Женщина в вестибюле поднялась с места и направилась ко мне. Я совершенно четко помню то, как увидела ее в первый раз, хотя она была совершенно непримечательной. На ней были отглаженные черные брюки, туго обтягивавшие ее объемистые бедра. Свитер ее напоминал лоскутное одеяло — разноцветные квадраты шли по груди и выпирающему животу. Полная, растрепанная, эта женщина показалась мне отвратительной. Она не была такой уж толстой, однако живот у нее выпирал довольно сильно, и вся она выглядела расплывшейся, усталой и нервной. Она ступала скованно, переваливаясь на ходу из стороны в сторону, как ходят некоторые полные люди; через руку у нее было переброшено коричневое пальто, сумочки у нее не было. Когда она входила в комнату, я заметила, что в туго стянутом пучке вьющихся волос у нее на затылке застряли какие-то белые пушинки.

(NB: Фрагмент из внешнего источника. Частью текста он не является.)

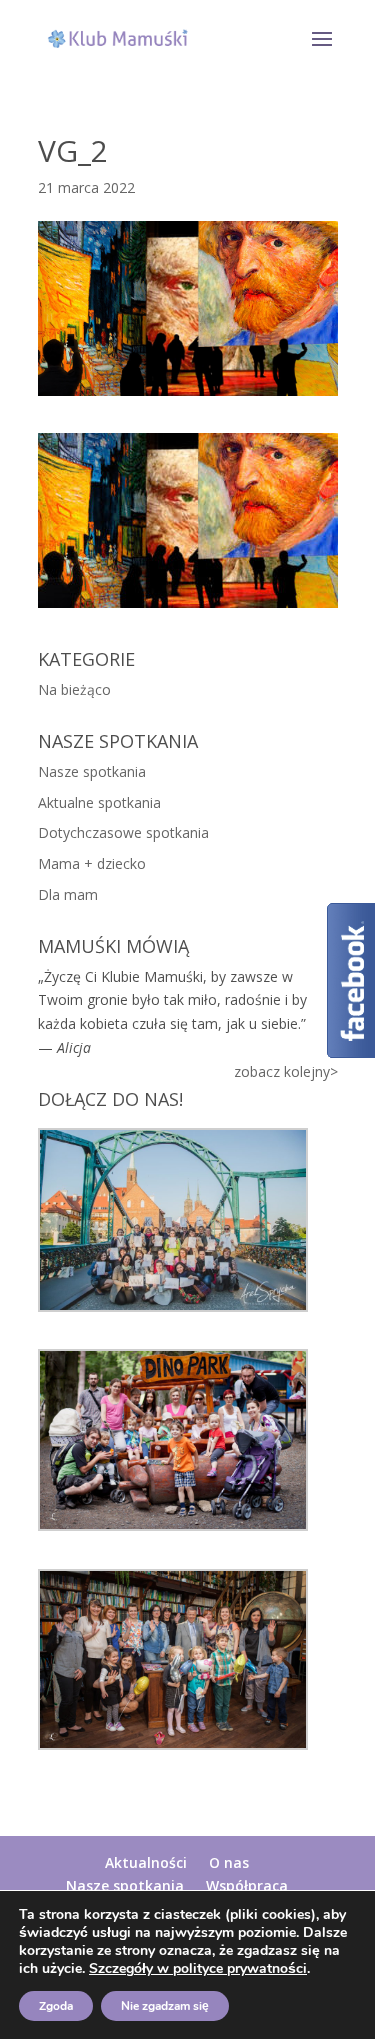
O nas (229, 1862)
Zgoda (56, 2006)
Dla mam (68, 894)
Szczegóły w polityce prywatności (198, 1968)
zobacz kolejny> (286, 1071)
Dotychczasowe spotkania (123, 832)
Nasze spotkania (92, 771)
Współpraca (247, 1885)
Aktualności (146, 1862)
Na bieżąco (74, 689)
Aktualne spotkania (99, 802)
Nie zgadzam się (165, 2006)
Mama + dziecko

Помада у нее была дешевая, неестественно фуксиево-розового цвета. Я внимательно смотрела на ее лицо, пытаясь определить, насколько она умна. Из-за полноты она казалась мне глупой — я тогда была склонна расценивать людей такого телосложения как идиотов, слабоумных, — но взгляд ее ясных синих глаз был острым, с той же странной косинкой, что у ее сына. Я видела их сходство — глаза, веснушки, полные губы. Женщина, казалось, нервничала, отдавая свое пальто Рэнди, пока я обыскивала ее. Моя ладонь с легким шлепком соприкоснулась с ее ягодицей, мягкой и широкой. Я подавила странное желание обнять ее и попытаться хоть немного успокоить. Она выглядела жалкой и грузной, словно свинья в ожидании мясницкого ножа.
— Готово, — сообщила я ей.
Она забрала у Рэнди пальто и села за стол напротив Леонарда — или Ли, как его называли. Взгляд у миссис Польк блуждал, мальчик же просто улыбался. Я переводила глаза с матери на сына. Если теория Ребекки об эдиповом комплексе была верна, возможно, я страшно ошибалась в том, какого рода женщин тогдашние мужчины считали привлекательными, потому что я никак не могла вообразить миссис Польк в роли той, за кого можно было пойти на убийство. Хотя, может быть, Ли Польк был просто не в своем уме. Было невозможно сказать, о чем он думает. Его маска ни на миг не приоткрыла то, что пряталось за ней. Это не была моя каменная, невыразительная «посмертная маска», не была и личина застывшей бодрости, часто встречающаяся у домохозяек и других печальных и униженных женщин. Это не была маска злодея-головореза, надетая ради того, чтобы отпугнуть потенциальную угрозу обещанием жестокости и ярости. И это не была нежная маска застенчивости, которую надевают мужчины, притворяясь ужасно слабыми и чувствительными, готовыми сломаться от малейших трудностей. Ли носил странную маску спокойного удовлетворения, своеобразную в своей фальшивости, — потому что она почти не выглядела фальшивой.